Another option on the table

The ANSI merge feature loads and transforms data without rollback.

An effective data load strategy is important for successful data warehousing. While many DBAs use MultiLoad, the ANSI merge feature may take the load strategy into a new era. That’s because unlike MultiLoad, it works with features like:

image

Click to enlarge

  • Unique secondary indexes (USIs)
  • Triggers
  • Referential integrity
  • Join indexes

The basics

Merge is ANSI-standard SQL syntax that can perform bulk operations on tables using the extract, load and transform (ELT) function. (See figure.) These opera­tions merge data from one source table into a target table for performing massive inserts, update and upserts. So why use the merge function when an insert-select will work, or when an update join will suffice? The answer is simple: better performance and the added functionality of executing a bulk, SQL-based upsert.

Beginning with Teradata 13, the FastLoad target table can be a “No-PI” table. This type of table will load data faster because it avoids the redistribution and sorting steps, but this only postpones what eventually must be done during the merge process. The “merge target table” can have a predefined error table assigned to it for trapping certain kinds of failures during the merge process.

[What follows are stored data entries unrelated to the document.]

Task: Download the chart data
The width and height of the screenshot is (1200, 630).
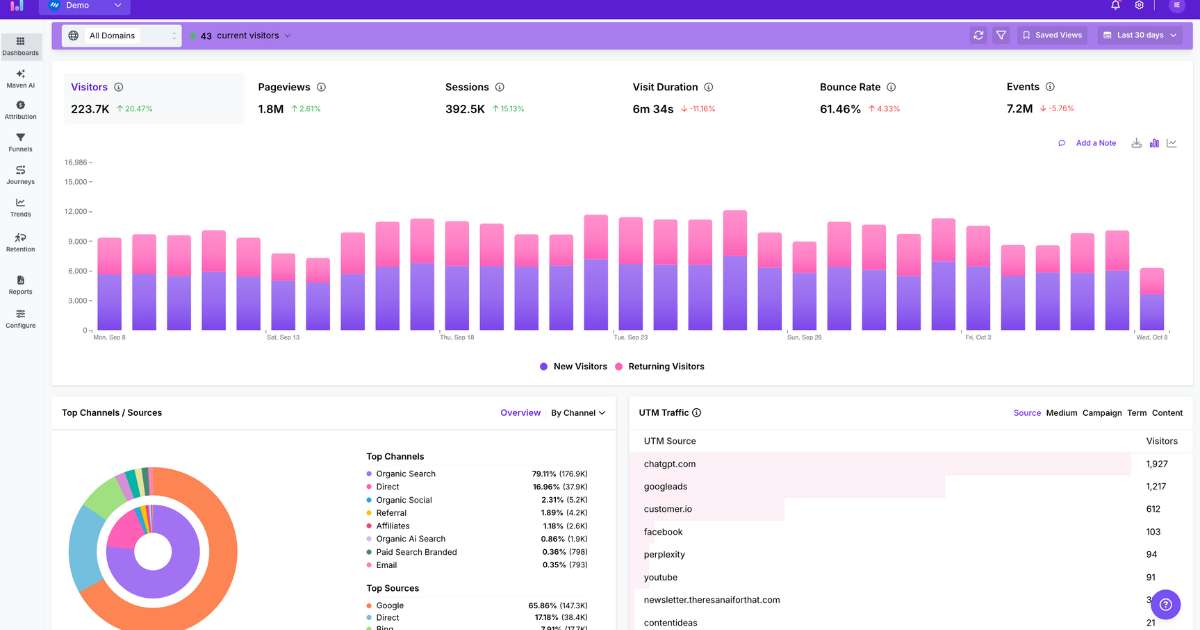Action: tap(1136, 143)
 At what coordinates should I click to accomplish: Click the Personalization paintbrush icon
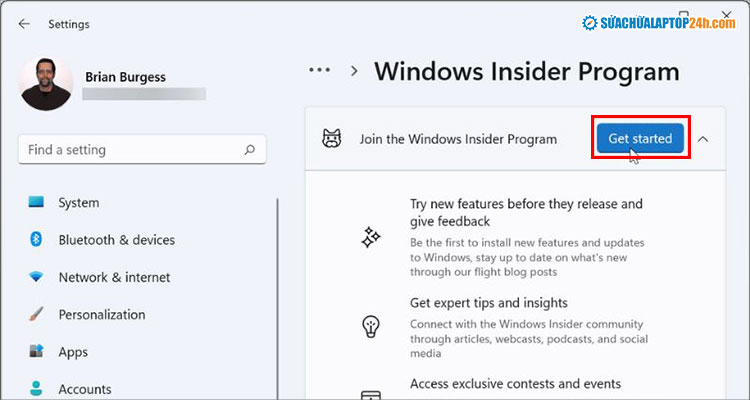37,314
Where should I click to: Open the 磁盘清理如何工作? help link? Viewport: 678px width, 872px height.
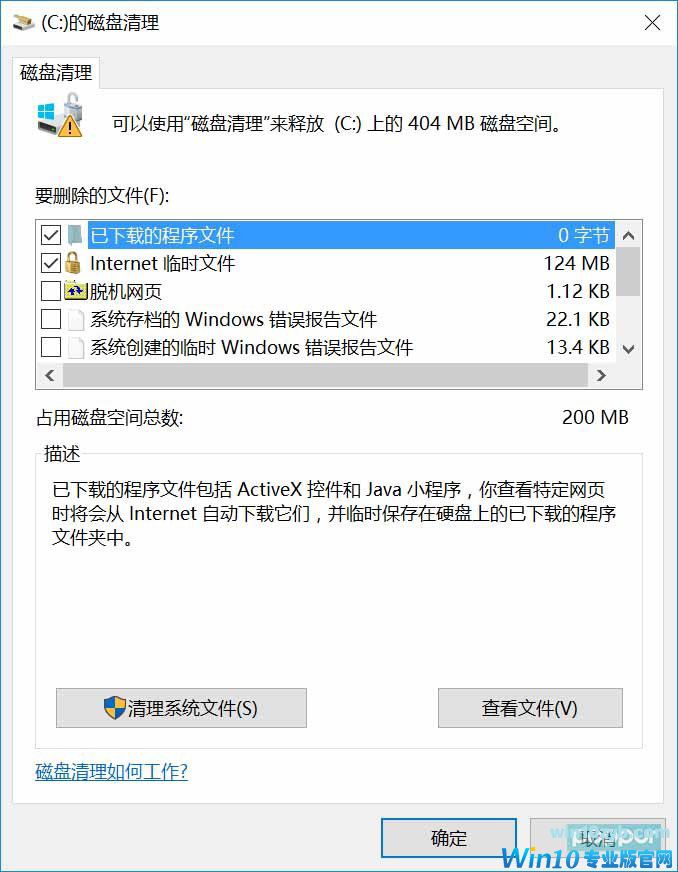111,771
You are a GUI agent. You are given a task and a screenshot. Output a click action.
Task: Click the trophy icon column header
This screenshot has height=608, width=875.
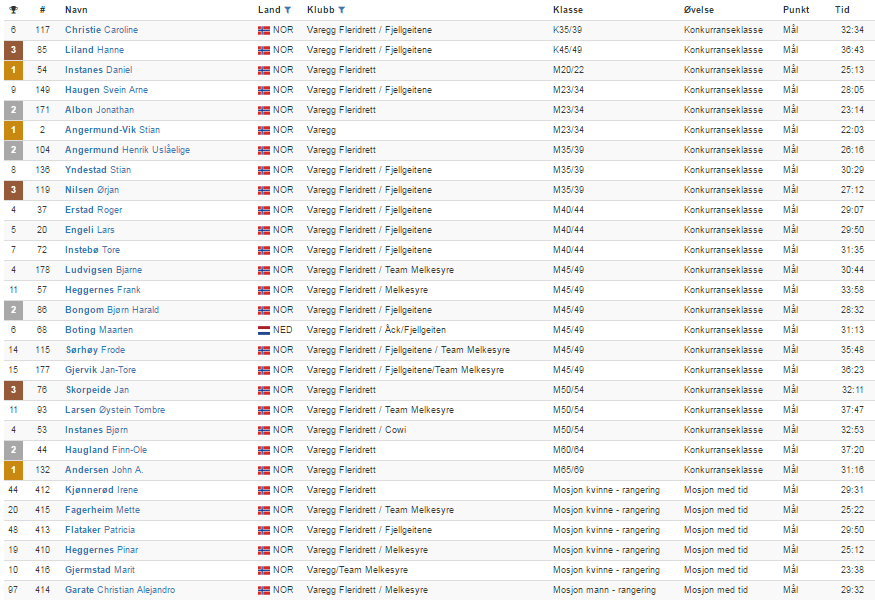13,9
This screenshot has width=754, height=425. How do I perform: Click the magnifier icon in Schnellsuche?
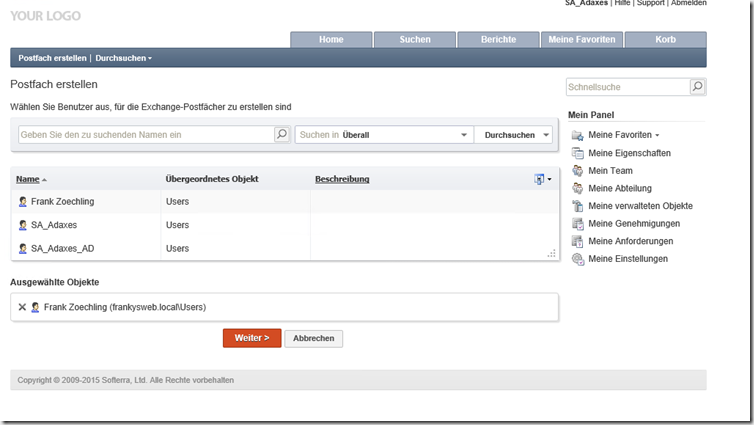697,88
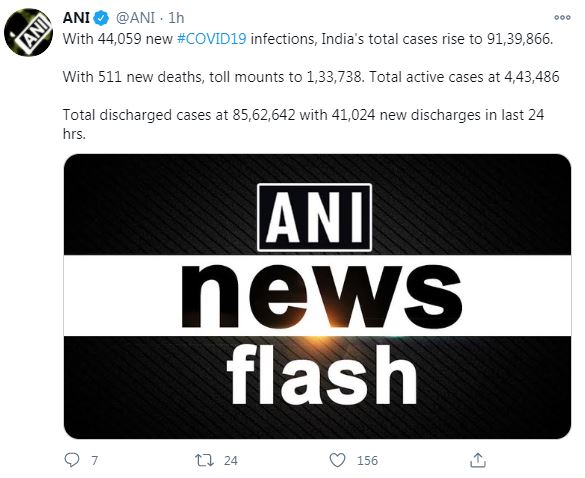Viewport: 585px width, 478px height.
Task: Click the line about 511 new deaths
Action: (x=311, y=77)
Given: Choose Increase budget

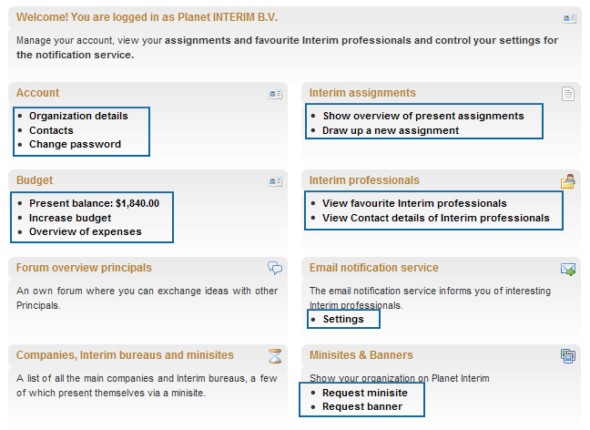Looking at the screenshot, I should pos(70,218).
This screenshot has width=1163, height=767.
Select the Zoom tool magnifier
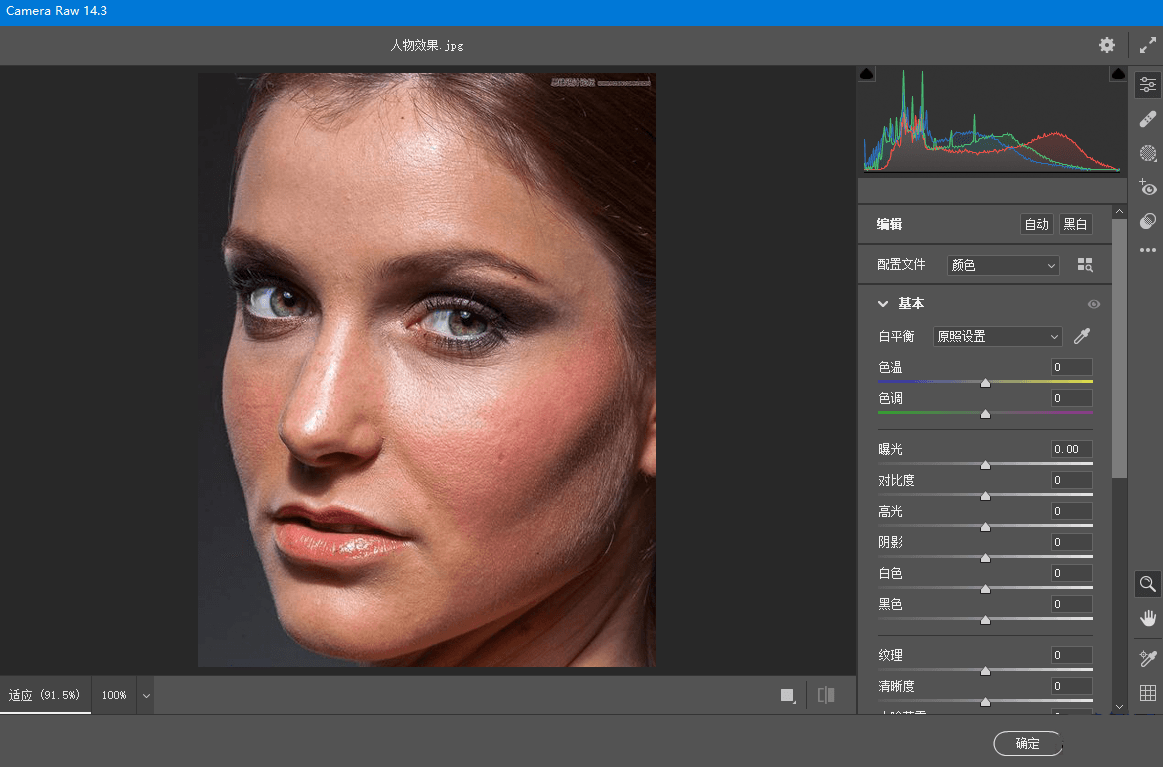[1147, 583]
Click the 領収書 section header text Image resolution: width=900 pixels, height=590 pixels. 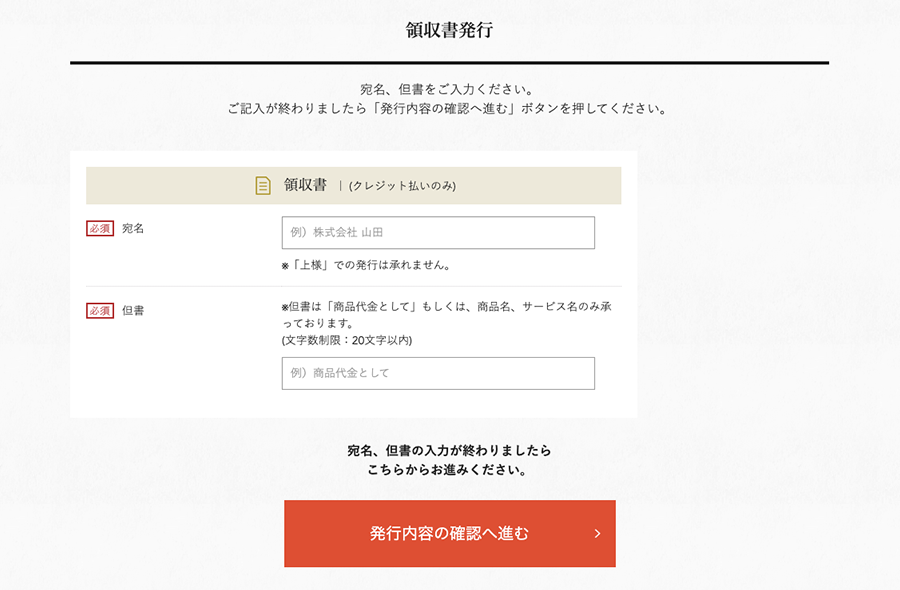pos(305,185)
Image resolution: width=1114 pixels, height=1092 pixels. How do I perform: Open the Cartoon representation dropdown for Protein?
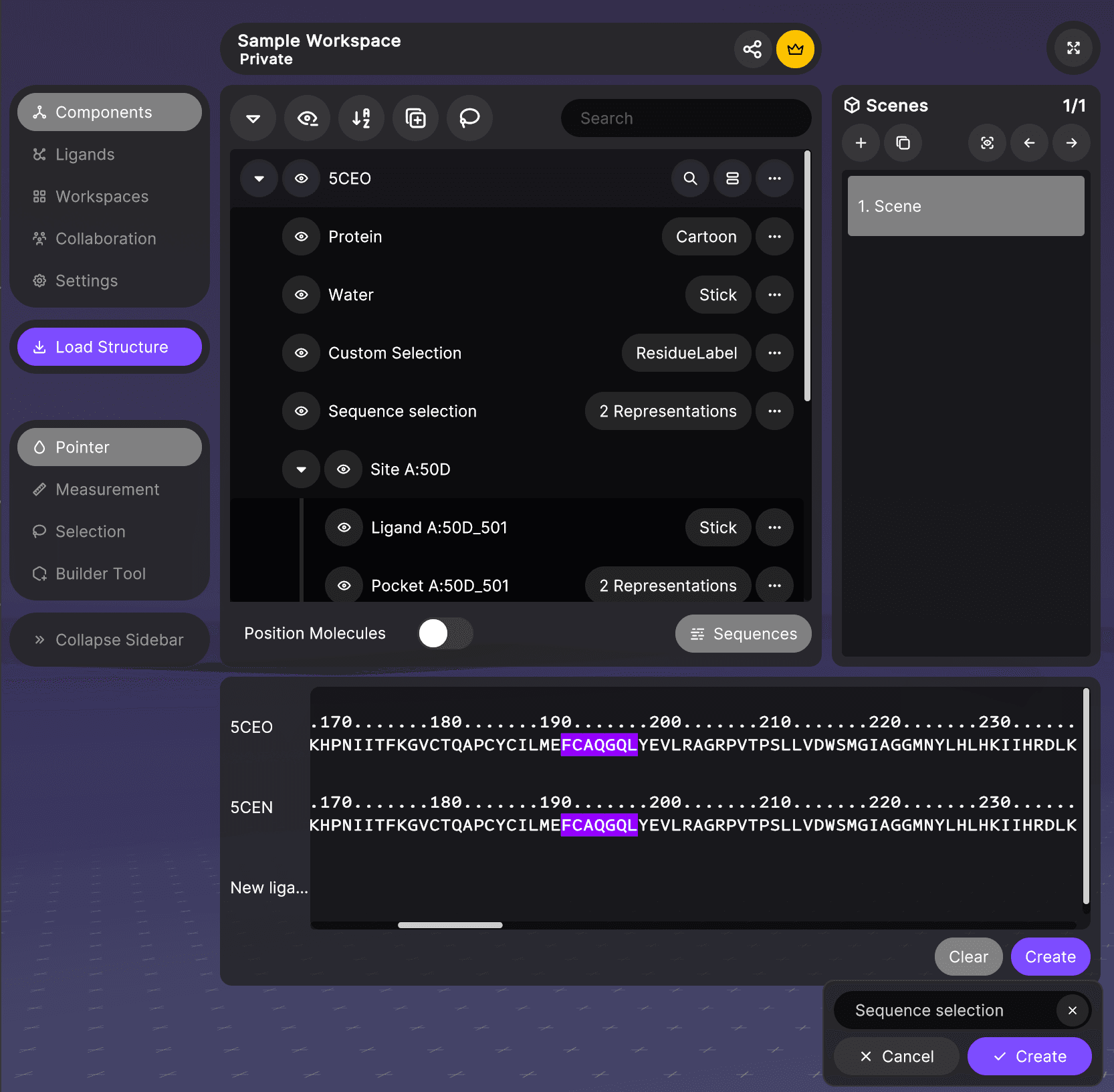705,237
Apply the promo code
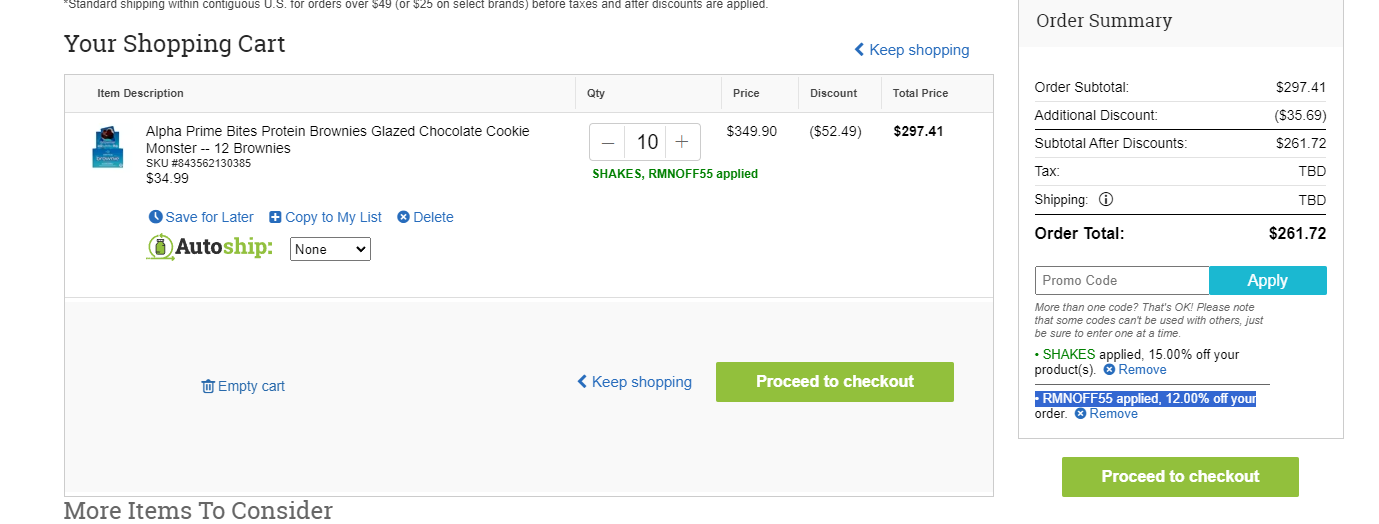Screen dimensions: 1379x524 click(1268, 280)
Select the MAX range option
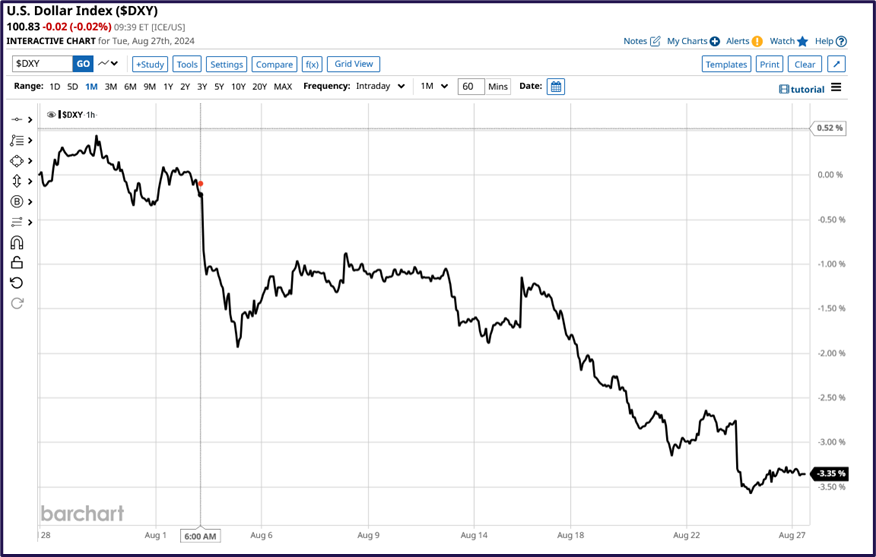The height and width of the screenshot is (557, 876). tap(283, 87)
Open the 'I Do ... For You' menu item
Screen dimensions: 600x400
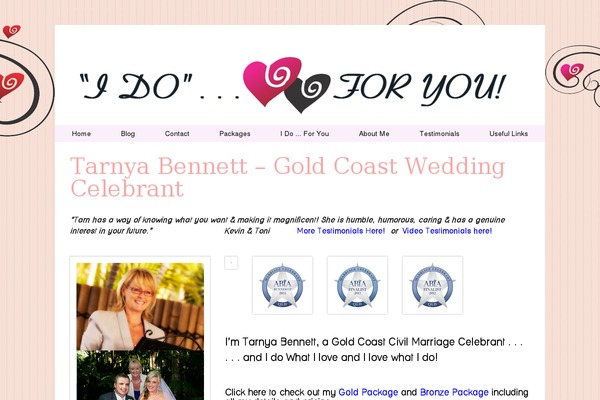305,134
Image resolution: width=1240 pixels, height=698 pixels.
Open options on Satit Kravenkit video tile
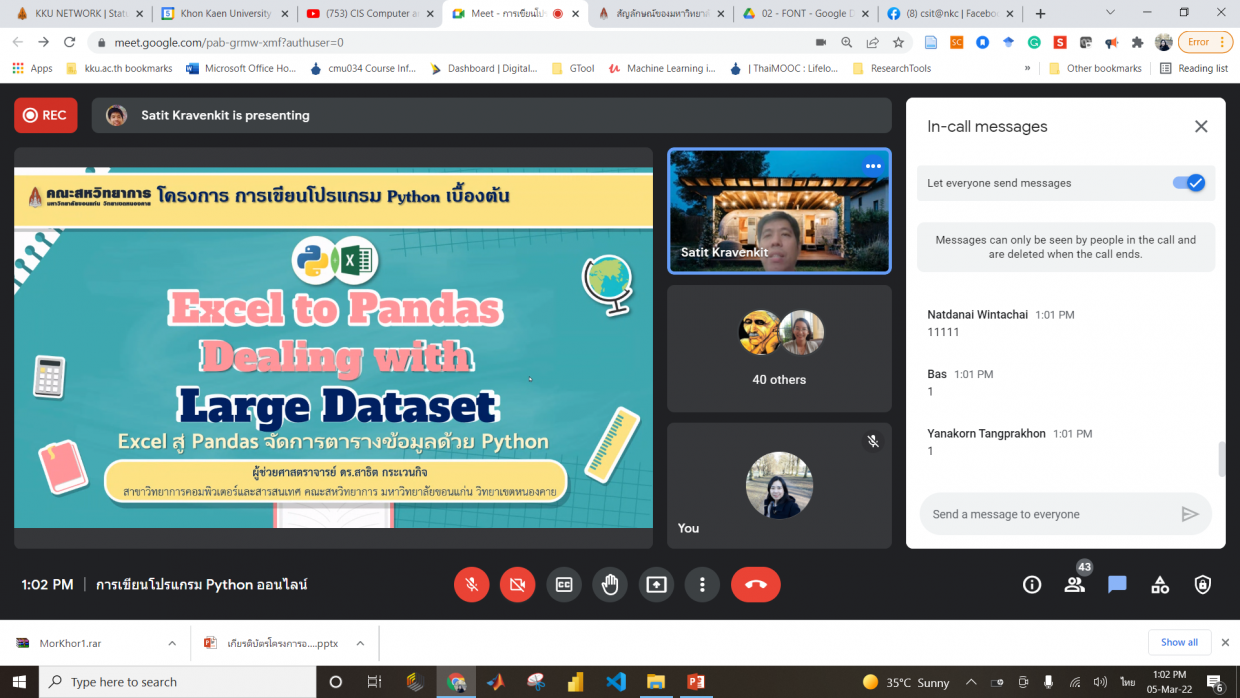[873, 166]
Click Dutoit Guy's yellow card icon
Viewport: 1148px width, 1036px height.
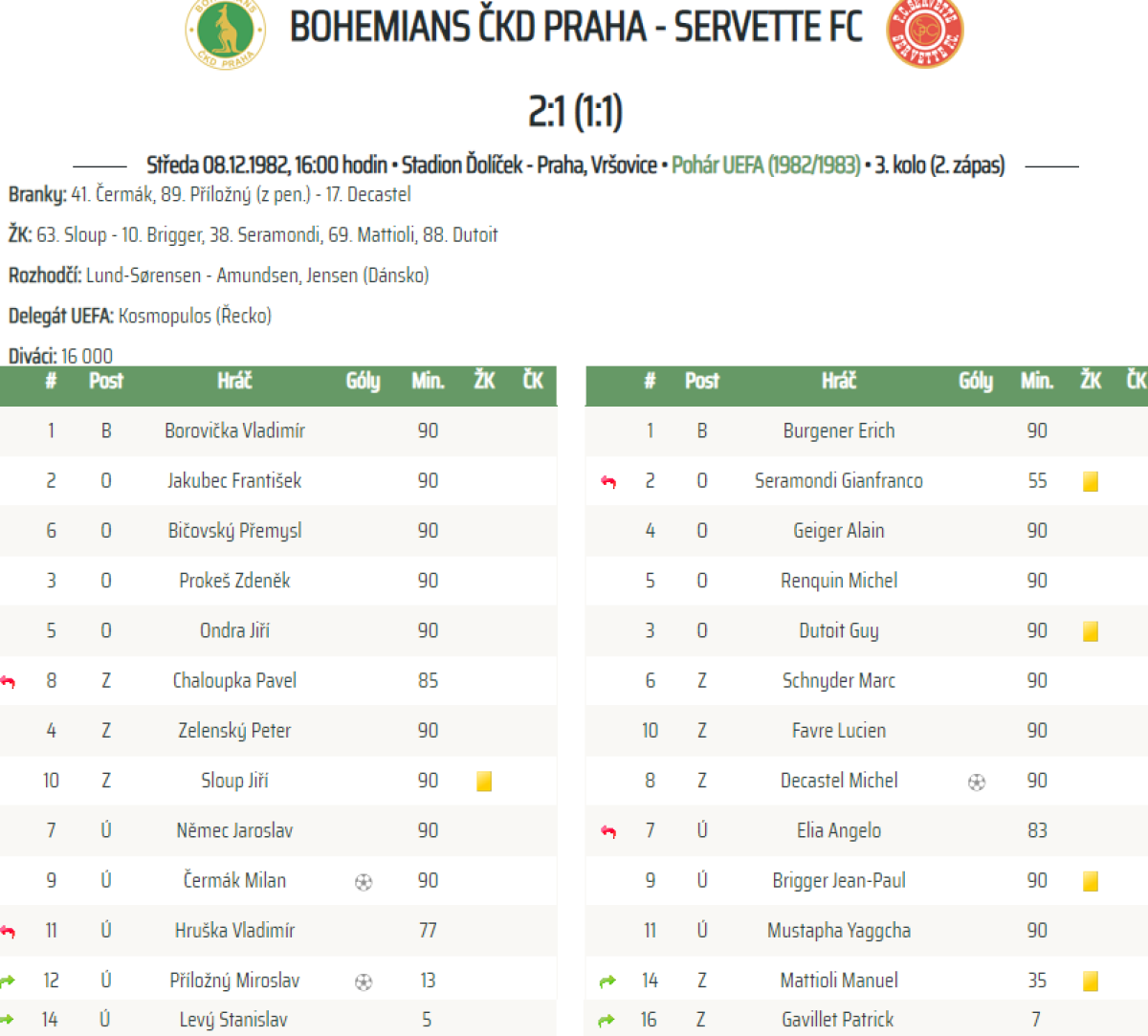(x=1091, y=631)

Consider the following ANSI merge syntax. Although a merge for single-row processing can be written, this example will focus only on bulk operations to illustrate the basic syntax structure for a merge:

Example 1:
MERGE INTO Department
USING NewDept AS ND
ON nd.Department_Number = Department.
Department_Number
WHEN MATCHED THEN UPDATE
SET budget_amount = nd.Budget_Amount
WHEN NOT MATCHED THEN INSERT
VALUES
(nd.Department_Number, nd.Department_
Name, nd.Budget_Amount,
nd.Manager_Employee_Number);

In this SQL example, these rules apply:

  • The VALUES clause implies that the structure of the source table (NewDept) does not need to match the structure of the target table (Department).
  • The ON condition must reference the PI of the target table.
  • The PI value in the insert must match the ON value.
  • The WHEN MATCHED and WHEN NOT MATCHED fields imply an upsert is to be performed.

The following two merge statements have the same goal: to insert rows from a source table into a target table. In the first example, only inserts rows are expected, as might usually be done through an insert-select. Therefore, no PI matches are expected:

Example 2: 
MERGE INTO Orders2
USING Orders3
ON ORDERS3.Order_Number = Orders2.
Order_Number
WHEN NOT MATCHED THEN INSERT
Orders3.order_number, Orders3.
invoice_number,
Orders3.customer_number, Orders3.
initial_order_date,
Orders3.invoice_date, Orders3.
invoice_amount);

The next merge statement illustrates an interesting notion related to SQL. Recall from the merge rules listed earlier that the PI of the target table must be referenced in the ON value. In the previous example, duplicate rows are not a consideration because the con­dition ON ND.DEPARTMENT_NUMBER = DEPARTMENT.DEPARTMENT_NUMBER and the WHEN NOT MATCHED clause combine to process inserts. In this next example, the extra condition added to the ON clause will always cause the WHEN MATCHED condition to evaluate false, so it will not be checked:

Example 3: 
MERGE INTO Orders2
USING Orders3
ON ORDERS3.Order_Number = Orders2.
Order_Number AND 1=0
WHEN NOT MATCHED THEN INSERT
(Orders3.order_number, Orders3.invoice_number,
Orders3.customer_number, Orders3.
initial_order_date,
Orders3.invoice_date, Orders3.
invoice_amount);

For this syntax, the following condi­tions apply:

  • If only inserting is needed, the form shown above will never match because the 1=0 value will always be false.
  • If the 1=0 value is always false, then only inserts will be attempted for each source row.
  • Because duplicate rows for SET tables do not fail the request, they are silently discarded with this merge, as they are with any insert-select operation.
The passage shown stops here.